MSPs are to examine how to tackle the “relentless decline” of banks in Scotland as more than a third have closed since 2010.
Small businesses and consumers are being asked to speak out on the impact the closures have had on local communities and economic growth.
The rate of decline across Scotland varies, with official figures indicating Edinburgh has seen the steepest drop in bank numbers, falling 60%, while other areas such as Aberdeenshire and Moray saw lesser drops of around at least 20%.
Reasons behind the overall reduction across Scotland include increased use of electronic payments, falling demand for cheques, the impact of the financial crisis and new regulatory costs hitting banks’ profits.
Holyrood’s Economy, Jobs and Fair Work Committee has launched an inquiry into the closures with a survey and a call for views from business and personal banking customers.
Committee convener Gordon Lindhurst said: “For Scotland to lose more than a third of its banks in just seven years seems a staggering statistic.
“This inquiry will work to respond to significant public concern that the impact of closures is felt most in places where no viable alternative exists.
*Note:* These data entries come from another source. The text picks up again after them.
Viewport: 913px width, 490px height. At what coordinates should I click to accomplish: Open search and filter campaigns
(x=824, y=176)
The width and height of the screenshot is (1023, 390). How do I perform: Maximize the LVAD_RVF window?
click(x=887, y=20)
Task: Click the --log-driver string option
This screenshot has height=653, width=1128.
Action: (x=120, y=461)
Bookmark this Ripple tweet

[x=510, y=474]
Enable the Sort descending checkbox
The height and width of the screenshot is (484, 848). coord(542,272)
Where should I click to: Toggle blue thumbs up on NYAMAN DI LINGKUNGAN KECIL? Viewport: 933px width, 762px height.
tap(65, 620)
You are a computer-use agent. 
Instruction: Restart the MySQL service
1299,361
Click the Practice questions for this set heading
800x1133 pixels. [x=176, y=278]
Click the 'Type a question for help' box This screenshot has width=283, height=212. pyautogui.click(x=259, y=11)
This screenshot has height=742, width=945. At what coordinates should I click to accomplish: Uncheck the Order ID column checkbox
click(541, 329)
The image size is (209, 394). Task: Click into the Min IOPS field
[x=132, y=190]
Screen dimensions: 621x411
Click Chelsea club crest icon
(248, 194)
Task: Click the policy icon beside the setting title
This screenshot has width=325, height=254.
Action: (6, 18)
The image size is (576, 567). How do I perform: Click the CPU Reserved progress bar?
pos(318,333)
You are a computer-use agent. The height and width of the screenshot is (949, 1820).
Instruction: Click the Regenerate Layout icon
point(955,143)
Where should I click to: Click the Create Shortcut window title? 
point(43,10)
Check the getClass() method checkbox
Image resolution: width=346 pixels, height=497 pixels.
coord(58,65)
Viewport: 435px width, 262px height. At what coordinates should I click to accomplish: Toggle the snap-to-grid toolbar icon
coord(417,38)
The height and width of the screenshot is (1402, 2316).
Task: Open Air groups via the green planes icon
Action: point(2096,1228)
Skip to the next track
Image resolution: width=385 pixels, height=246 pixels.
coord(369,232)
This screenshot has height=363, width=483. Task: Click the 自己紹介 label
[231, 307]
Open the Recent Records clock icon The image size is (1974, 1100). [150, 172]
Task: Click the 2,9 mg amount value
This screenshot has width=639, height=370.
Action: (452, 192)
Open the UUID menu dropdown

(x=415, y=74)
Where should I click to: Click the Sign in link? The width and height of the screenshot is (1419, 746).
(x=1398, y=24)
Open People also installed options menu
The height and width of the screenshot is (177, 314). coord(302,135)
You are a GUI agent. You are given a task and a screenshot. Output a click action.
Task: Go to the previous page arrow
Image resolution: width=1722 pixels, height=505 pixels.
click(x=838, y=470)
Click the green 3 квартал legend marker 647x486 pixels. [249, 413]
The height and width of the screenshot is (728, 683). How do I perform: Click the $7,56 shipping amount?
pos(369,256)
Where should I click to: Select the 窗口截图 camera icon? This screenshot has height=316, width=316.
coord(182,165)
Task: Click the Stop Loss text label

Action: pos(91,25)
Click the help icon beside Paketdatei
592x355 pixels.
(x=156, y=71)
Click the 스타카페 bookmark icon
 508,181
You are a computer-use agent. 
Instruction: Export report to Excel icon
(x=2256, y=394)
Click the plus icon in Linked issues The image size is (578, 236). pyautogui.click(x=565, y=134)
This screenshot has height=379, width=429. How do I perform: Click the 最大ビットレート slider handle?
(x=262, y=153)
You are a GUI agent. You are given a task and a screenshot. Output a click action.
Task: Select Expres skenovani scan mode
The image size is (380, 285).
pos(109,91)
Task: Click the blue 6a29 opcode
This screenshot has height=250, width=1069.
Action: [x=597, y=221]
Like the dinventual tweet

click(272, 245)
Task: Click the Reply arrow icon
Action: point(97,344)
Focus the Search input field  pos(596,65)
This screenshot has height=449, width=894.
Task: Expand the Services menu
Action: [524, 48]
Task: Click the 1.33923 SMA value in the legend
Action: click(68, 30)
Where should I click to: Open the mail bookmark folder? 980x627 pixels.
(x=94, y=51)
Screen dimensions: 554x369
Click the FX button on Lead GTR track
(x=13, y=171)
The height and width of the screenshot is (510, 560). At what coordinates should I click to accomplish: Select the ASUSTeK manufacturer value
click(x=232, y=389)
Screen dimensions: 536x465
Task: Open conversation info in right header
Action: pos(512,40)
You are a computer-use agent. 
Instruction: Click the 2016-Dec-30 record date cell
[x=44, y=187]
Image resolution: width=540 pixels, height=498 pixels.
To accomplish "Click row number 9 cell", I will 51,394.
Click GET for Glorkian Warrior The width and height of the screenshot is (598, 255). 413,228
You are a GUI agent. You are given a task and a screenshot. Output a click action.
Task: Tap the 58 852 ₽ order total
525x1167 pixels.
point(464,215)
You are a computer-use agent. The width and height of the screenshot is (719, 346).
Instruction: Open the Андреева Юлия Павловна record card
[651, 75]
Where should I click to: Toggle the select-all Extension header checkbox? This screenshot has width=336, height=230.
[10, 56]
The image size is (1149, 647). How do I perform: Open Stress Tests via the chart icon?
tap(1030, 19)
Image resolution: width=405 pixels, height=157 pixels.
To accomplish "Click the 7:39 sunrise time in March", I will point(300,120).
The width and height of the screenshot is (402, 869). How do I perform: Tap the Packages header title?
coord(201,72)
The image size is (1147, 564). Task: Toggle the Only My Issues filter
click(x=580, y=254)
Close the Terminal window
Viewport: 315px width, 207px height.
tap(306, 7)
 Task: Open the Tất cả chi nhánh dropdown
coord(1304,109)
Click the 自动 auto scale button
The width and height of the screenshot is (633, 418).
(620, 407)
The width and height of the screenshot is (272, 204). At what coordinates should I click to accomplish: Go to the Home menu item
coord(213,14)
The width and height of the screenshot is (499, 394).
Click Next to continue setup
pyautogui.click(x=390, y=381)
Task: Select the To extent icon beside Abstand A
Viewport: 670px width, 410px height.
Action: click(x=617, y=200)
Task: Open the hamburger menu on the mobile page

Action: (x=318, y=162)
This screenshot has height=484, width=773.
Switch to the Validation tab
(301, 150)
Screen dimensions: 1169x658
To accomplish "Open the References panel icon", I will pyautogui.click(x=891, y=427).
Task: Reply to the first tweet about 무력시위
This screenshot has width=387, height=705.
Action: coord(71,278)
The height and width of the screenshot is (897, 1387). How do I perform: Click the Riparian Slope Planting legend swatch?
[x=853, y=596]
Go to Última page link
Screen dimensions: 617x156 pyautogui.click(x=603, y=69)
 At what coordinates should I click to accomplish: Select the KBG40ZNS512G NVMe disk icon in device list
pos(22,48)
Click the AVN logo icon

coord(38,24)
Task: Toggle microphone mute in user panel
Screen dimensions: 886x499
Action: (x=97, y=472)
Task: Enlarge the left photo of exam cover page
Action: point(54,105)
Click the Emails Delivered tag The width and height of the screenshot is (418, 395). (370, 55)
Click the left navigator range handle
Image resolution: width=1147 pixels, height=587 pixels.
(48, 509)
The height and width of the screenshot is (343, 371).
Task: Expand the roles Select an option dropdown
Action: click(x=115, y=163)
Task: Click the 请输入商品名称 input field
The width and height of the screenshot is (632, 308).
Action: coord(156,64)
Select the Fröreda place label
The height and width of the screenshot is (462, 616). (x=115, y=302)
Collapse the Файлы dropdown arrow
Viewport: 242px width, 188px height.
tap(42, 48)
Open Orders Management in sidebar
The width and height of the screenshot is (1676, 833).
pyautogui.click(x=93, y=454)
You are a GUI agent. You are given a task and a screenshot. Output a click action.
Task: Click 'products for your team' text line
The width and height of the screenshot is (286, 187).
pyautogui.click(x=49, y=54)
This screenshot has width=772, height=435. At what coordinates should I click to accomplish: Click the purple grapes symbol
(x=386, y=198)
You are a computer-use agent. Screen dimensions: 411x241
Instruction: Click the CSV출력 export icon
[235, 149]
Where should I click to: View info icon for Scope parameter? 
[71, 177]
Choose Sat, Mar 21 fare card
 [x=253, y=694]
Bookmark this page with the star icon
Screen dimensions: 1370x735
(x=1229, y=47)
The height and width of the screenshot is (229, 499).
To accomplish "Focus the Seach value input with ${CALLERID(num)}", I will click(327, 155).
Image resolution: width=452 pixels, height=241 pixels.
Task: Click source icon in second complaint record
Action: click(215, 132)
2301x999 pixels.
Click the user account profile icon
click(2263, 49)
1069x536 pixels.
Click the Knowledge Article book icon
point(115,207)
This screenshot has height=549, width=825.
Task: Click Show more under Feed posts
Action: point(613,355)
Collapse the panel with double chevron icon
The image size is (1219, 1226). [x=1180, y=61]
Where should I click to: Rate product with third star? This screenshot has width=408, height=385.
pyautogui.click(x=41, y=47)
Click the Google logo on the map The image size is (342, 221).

“We are calling on small businesses and consumers to speak out on vital questions, such as: Will closures of local banks have an impact on your business? What is the impact of local ATMs closing or imposing charges for transactions? And how do bank closures impact on your local high street?
For Scotland to lose more than a third of its banks in just seven years seems a staggering statistic Gordon Lindhurst
“The committee wants to know what can be done to help remedy a seemingly relentless decline in Scotland’s banks.
“Crucially, what are the alternatives that can help support local businesses and communities, and enable them to thrive for the benefit of all?”
The inquiry report is expected to be published in summer.